At Kinetic Systems, we're building the datasets, evals, and AI agents needed to reliably solve these challenging, real-world healthcare workflows.

If you are a...

Frontier lab looking for post-training data to help unlock the next big enterprise vertical; a
Healthcare provider, BPO, or MSO drowning in back-office work seeking automation solutions; or an
AI researcher passionate about solving the thorniest challenges facing our healthcare system

...then please reach out to team@kineticsystems.ai or schedule time here to see how we can work together.

P.S. We'll be presenting this work at the ICLR 2026 AIWILD Workshop in Rio -- if you're there in person, we'd love to connect!

The Trillion-Dollar Paper Chase

Administrative overhead in healthcare has tremendous economic and clinical costs.

We spend over $1 trillion per year on healthcare administration, and preventable medical error is the 3rd leading cause of death in the US.

**Figure 3.** *Left:* The cost of healthcare administration is staggering. *Right:* Doctors alone simply can't keep up with the growing administrative burden, leading to an explosion in administrative positions at hospitals.

Frontier models like OpenAI's ChatGPT and Anthropic's Claude have made strong gains on clinically-relevant healthcare tasks. These models can now achieve a perfect score on the US Medical Licensing Exam (USMLE) and outperform physicians on difficult diagnoses.

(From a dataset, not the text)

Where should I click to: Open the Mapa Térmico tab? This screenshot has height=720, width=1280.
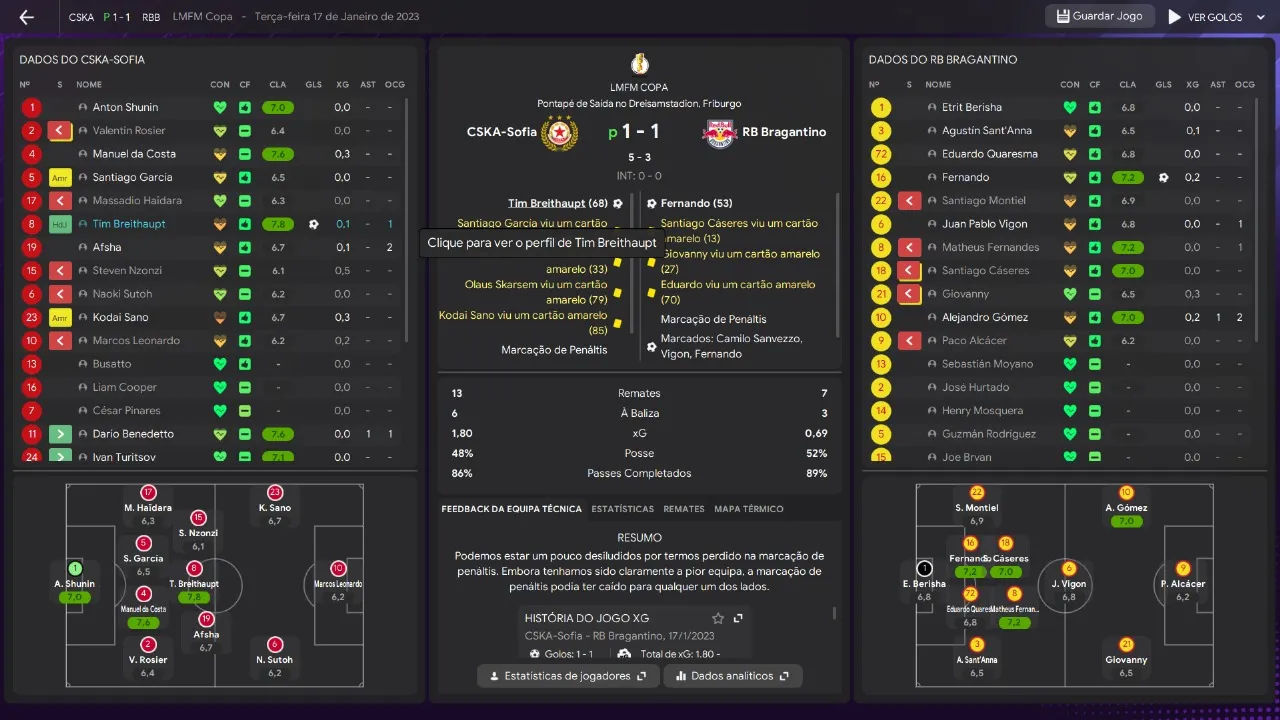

But the unsexy, expensive, and necessary work of healthcare administration?

Still mostly untested. And that lack of evaluation makes it impossible for healthcare leaders to confidently back AI automation efforts or quantify the ROI of AI implementations.

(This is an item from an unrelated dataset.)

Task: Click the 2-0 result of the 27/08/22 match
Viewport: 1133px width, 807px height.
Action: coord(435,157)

Economically Valuable Work

Specifically, we focus our efforts on three of the most economically valuable administrative workflows:

Prior authorizations ($35B per year). A prior authorization is a request that a medical provider must submit to a patient's health insurance before rendering care in order to have it reimbursed. It is estimated that filing a single prior authorization costs between $20 - $30, and is routinely cited by patients as the biggest burden when getting care.
Denial appeals ($20B per year). After an insurance company denies a claim, a provider may submit an appeal. These appeals can be incredibly complex and time-consuming, costing hospitals an estimated $181 in administration costs per appealed claim. These aren't frivolous expenditures: the overall cost to providers of denied claims is roughly $260 billion per year, and Change Healthcare estimates that 63% of denied claims are recoverable, thus representing tens of billions of dollars just out of reach for cash-strapped hospitals. In fact, over 50% of hospitals in the US have more than $100 million sitting in accounts receivable for claims older than 6 months, money that is quite literally lying on the floor waiting to be picked up.
Durable medical equipment (DME) ordering ($70B market). Durable medical equipment (DME) is a broad category of reusable, doctor-prescribed equipment used by patients at home to manage illnesses or injuries. Common examples include wheelchairs, walkers, and CPAP machines. As roughly 80% of DME is ordered via fax, the process of ordering DME is a significant bottleneck for patients and providers, taking almost 25+ minutes per order.

The American Hospital Association now reports that administrative costs account for 40% of the cost of delivering care to patients. Manual labor is the most expensive component of these workflows, accounting for up to 90% of these costs.

While these costs are staggering, they simply represent the cost of doing business in healthcare in America.

AI agents that could automate all or parts of these manual workflows could thus generate hundreds of billions of dollars in value every year.

Computer Use Agents to the Rescue?

Computer-use agents (CUAs) are LLMs that can operate a computer just like a human – i.e. visually observing the screen and clicking, typing, and scrolling.

No custom APIs or integrations are required.

Just turn on the computer-use agent, and it can immediately get to work.

This makes computer-use agents a perfect fit for automating healthcare workflows, as they typically involve legacy systems that were never designed for (or purposely designed against) providing APIs or programmatic access.

**Figure 4.** Example of an electronic health record (EHR) system. By legacy systems, we mean **legacy** systems.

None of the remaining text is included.